*** Data for this task ***

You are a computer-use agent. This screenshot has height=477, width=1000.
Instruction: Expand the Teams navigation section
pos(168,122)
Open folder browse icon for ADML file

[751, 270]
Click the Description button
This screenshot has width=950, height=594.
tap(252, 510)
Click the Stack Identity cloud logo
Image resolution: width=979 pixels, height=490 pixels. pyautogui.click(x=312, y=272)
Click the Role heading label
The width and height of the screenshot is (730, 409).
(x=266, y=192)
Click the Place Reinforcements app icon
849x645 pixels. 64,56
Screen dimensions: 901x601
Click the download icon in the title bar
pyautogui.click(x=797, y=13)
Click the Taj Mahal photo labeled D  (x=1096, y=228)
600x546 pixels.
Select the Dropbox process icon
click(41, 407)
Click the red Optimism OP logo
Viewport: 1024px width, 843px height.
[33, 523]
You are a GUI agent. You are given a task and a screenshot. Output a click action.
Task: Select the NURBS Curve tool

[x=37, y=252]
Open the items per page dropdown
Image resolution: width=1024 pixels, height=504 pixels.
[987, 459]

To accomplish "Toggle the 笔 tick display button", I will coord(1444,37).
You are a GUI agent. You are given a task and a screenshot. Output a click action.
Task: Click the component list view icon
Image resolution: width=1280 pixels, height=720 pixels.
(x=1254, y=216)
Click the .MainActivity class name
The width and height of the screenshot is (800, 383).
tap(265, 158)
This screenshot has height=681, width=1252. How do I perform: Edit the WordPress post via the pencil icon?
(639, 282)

*** End of Data for this task ***

## Try it
Copy the data above in full, exactly as it reads.

## Solution
You are a computer-use agent. This screenshot has height=477, width=1000.
Instruction: Expand the Teams navigation section
pos(168,122)
Open folder browse icon for ADML file

[751, 270]
Click the Description button
This screenshot has width=950, height=594.
tap(252, 510)
Click the Stack Identity cloud logo
Image resolution: width=979 pixels, height=490 pixels. pyautogui.click(x=312, y=272)
Click the Role heading label
The width and height of the screenshot is (730, 409).
(x=266, y=192)
Click the Place Reinforcements app icon
849x645 pixels. 64,56
Screen dimensions: 901x601
Click the download icon in the title bar
pyautogui.click(x=797, y=13)
Click the Taj Mahal photo labeled D  (x=1096, y=228)
600x546 pixels.
Select the Dropbox process icon
click(41, 407)
Click the red Optimism OP logo
Viewport: 1024px width, 843px height.
[33, 523]
You are a GUI agent. You are given a task and a screenshot. Output a click action.
Task: Select the NURBS Curve tool

[x=37, y=252]
Open the items per page dropdown
Image resolution: width=1024 pixels, height=504 pixels.
[987, 459]

To accomplish "Toggle the 笔 tick display button", I will coord(1444,37).
You are a GUI agent. You are given a task and a screenshot. Output a click action.
Task: Click the component list view icon
Image resolution: width=1280 pixels, height=720 pixels.
(x=1254, y=216)
Click the .MainActivity class name
The width and height of the screenshot is (800, 383).
tap(265, 158)
This screenshot has height=681, width=1252. How do I perform: Edit the WordPress post via the pencil icon?
(639, 282)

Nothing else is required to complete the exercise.